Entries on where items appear

══════════

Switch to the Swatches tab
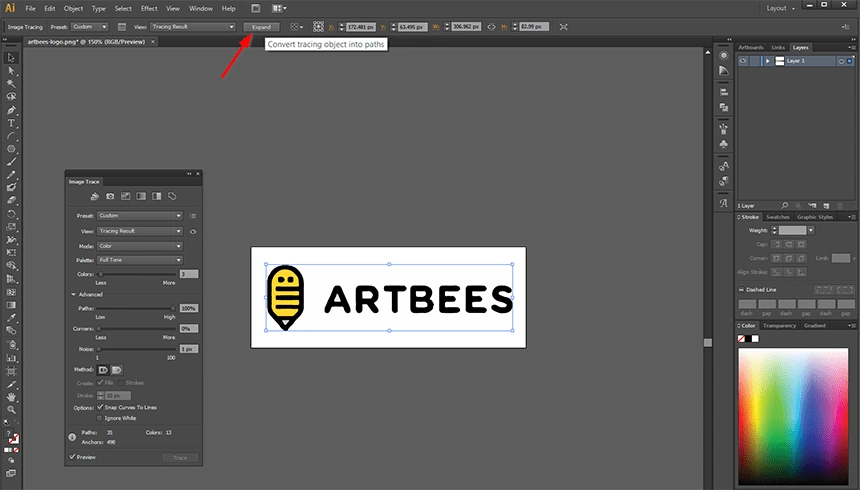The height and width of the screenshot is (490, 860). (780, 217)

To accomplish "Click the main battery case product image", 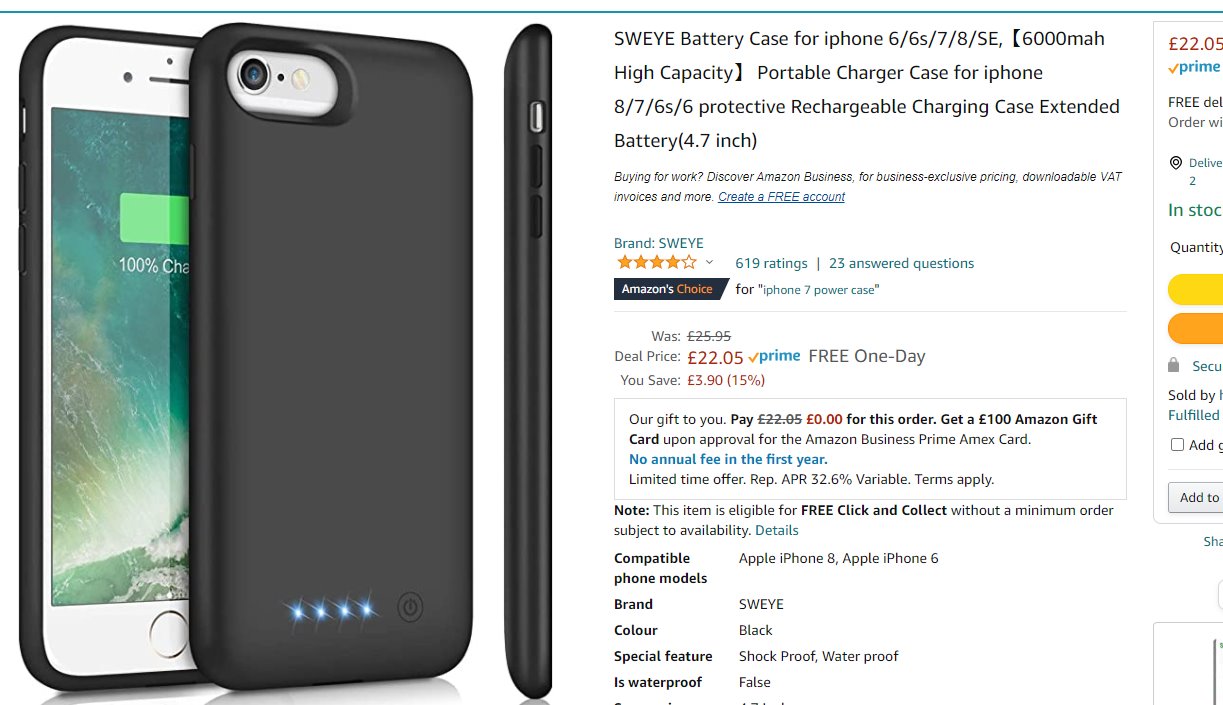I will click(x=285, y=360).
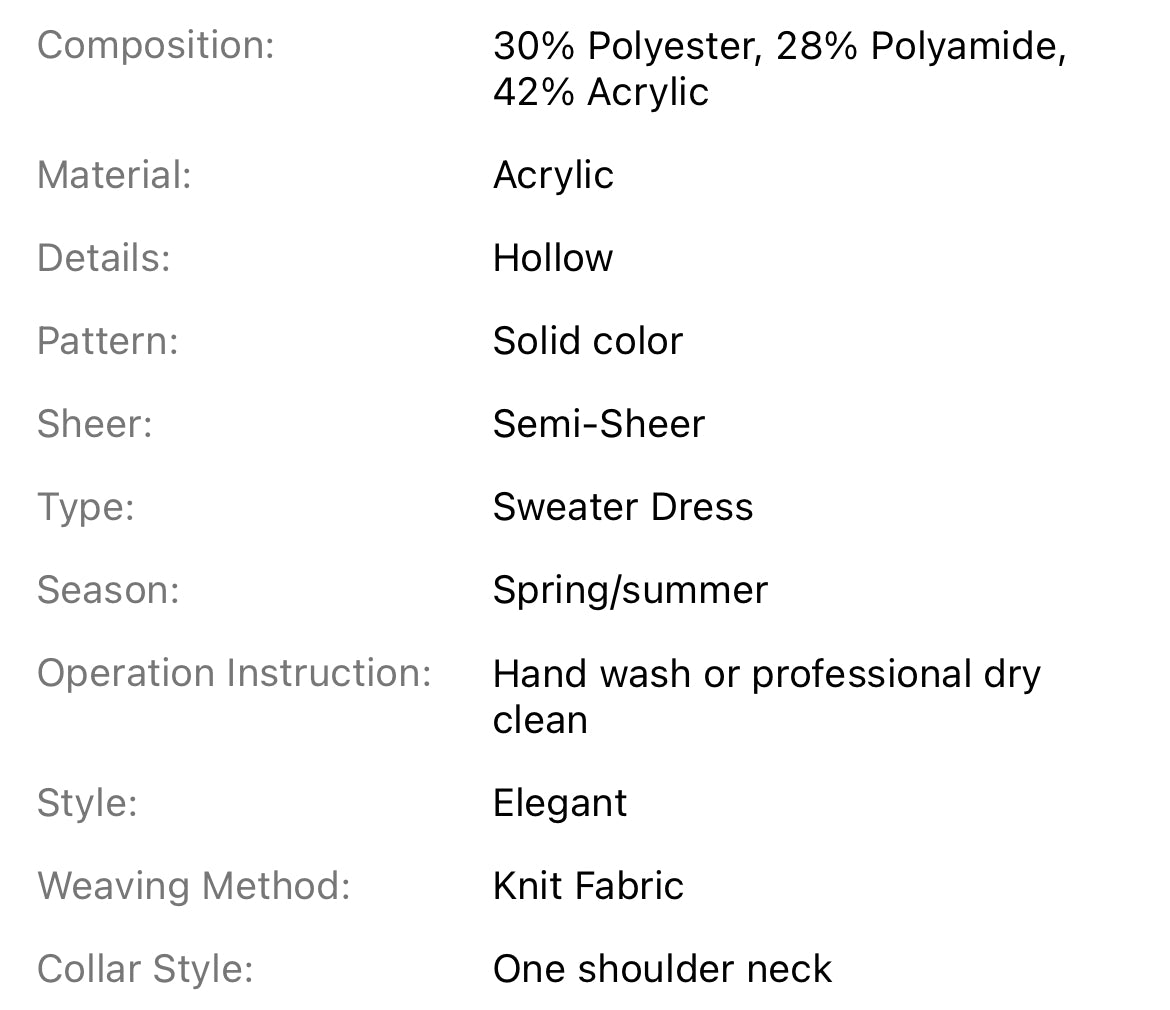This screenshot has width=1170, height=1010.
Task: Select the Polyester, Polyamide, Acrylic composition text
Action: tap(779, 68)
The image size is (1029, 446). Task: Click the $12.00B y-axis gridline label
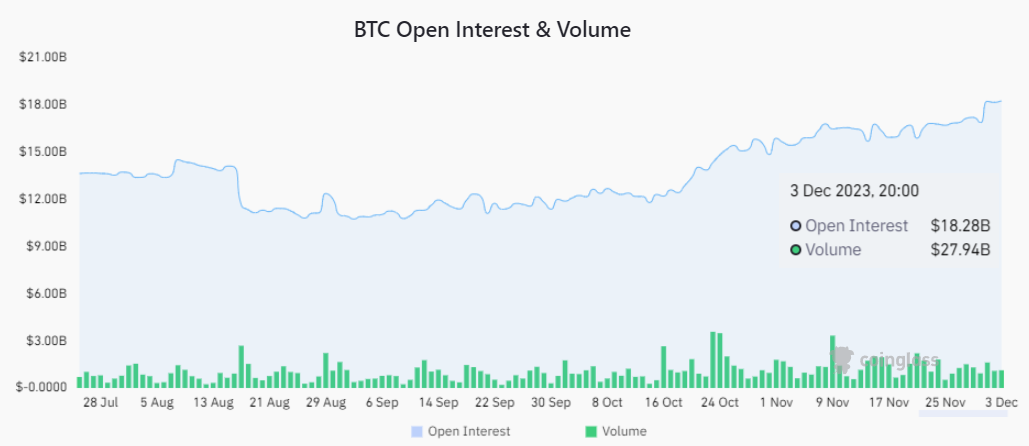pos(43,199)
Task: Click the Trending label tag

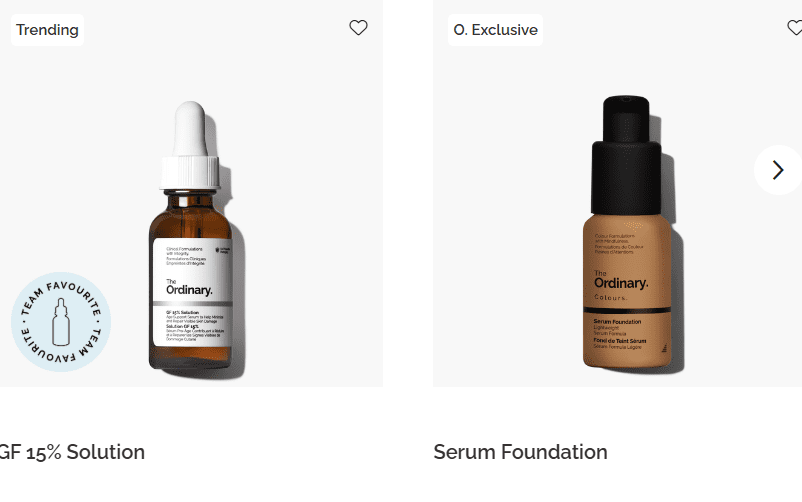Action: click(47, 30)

══════════

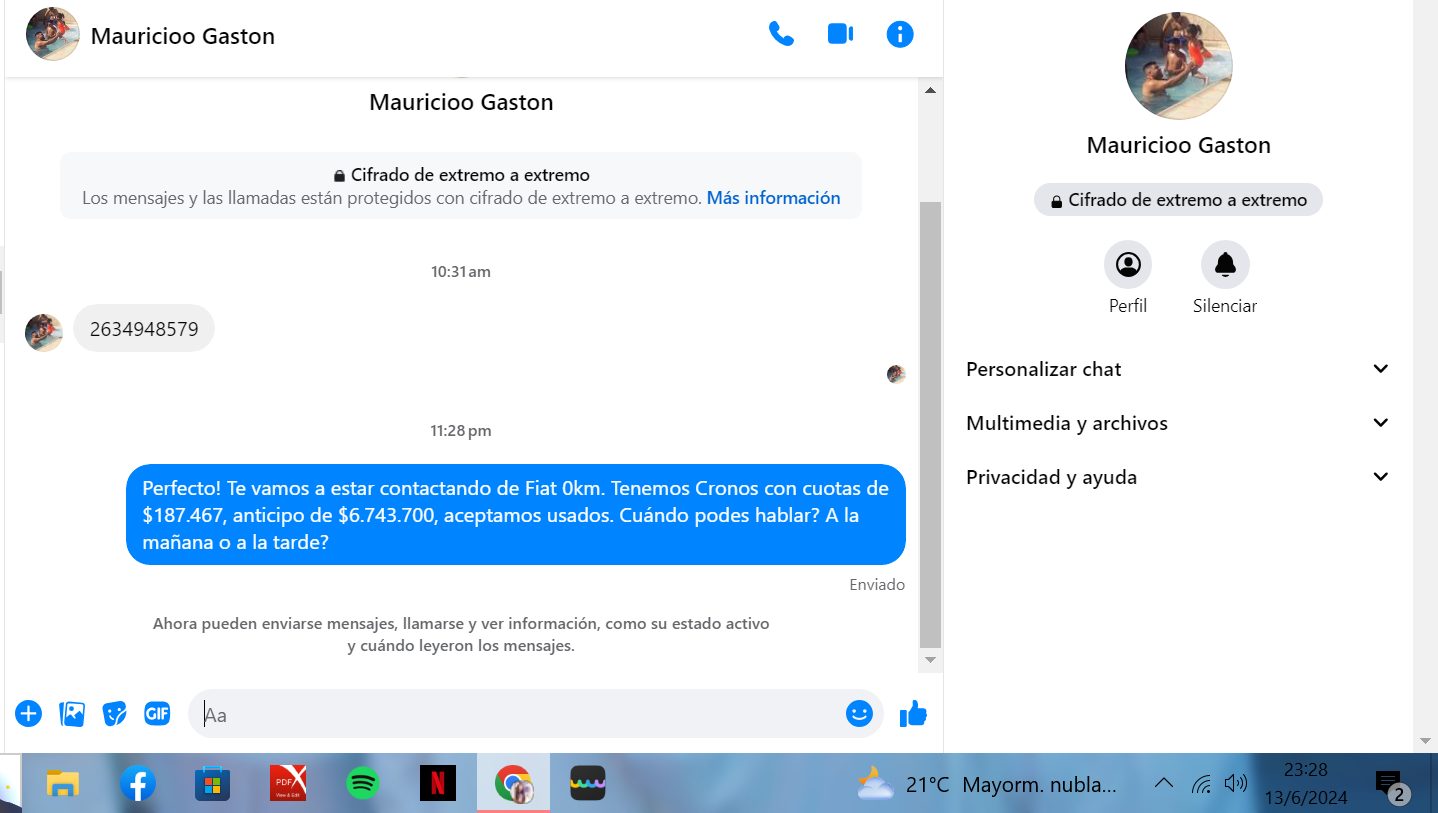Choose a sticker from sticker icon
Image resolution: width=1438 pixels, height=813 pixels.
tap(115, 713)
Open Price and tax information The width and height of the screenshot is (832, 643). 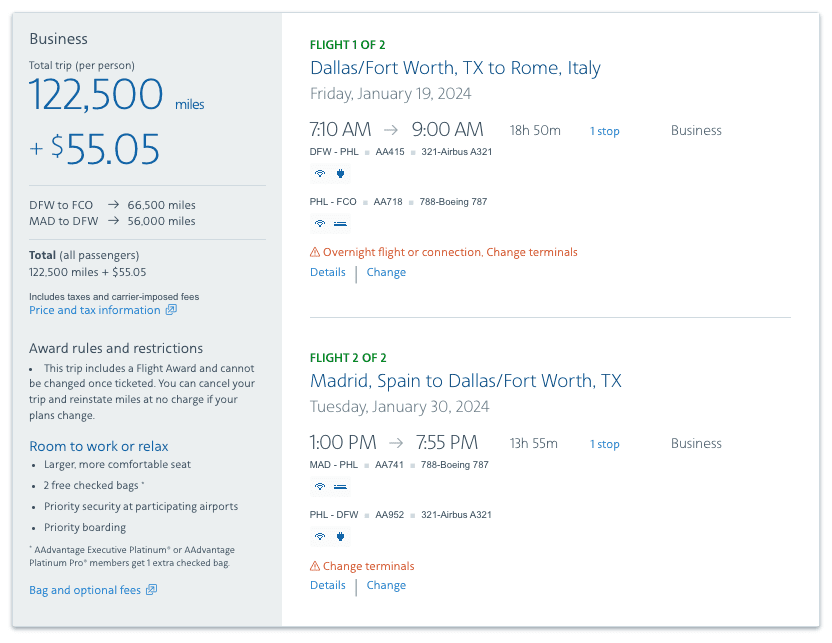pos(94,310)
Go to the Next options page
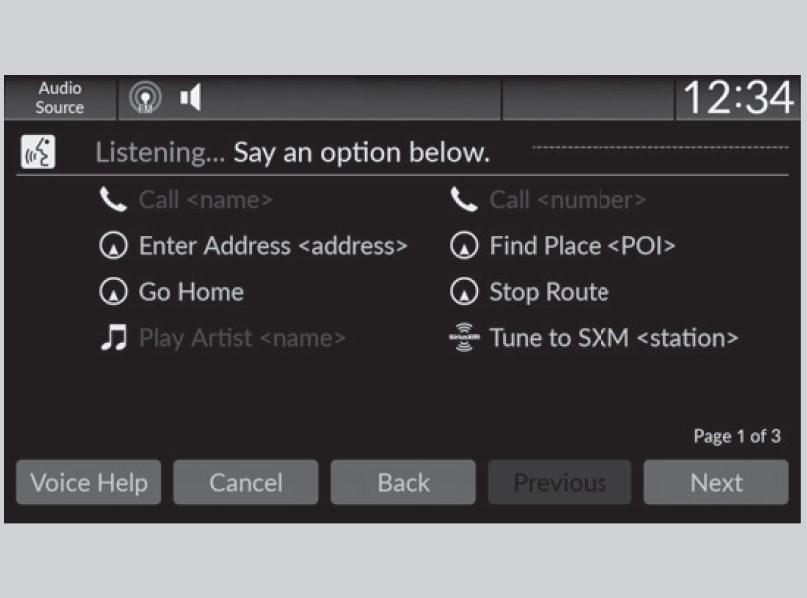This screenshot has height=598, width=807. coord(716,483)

══════════

Objective — Copy the items starting at the line that has "The image size" and ending with the line that has "Action: click(47, 30)", swapping "Trending" for "Popular" and changing nothing else. Omit the pictures.

Exercise solution —
The image size is (1029, 446). Task: Click the $12.00B y-axis gridline label
pos(43,199)
Task: Click the Popular label tag

Action: click(47, 30)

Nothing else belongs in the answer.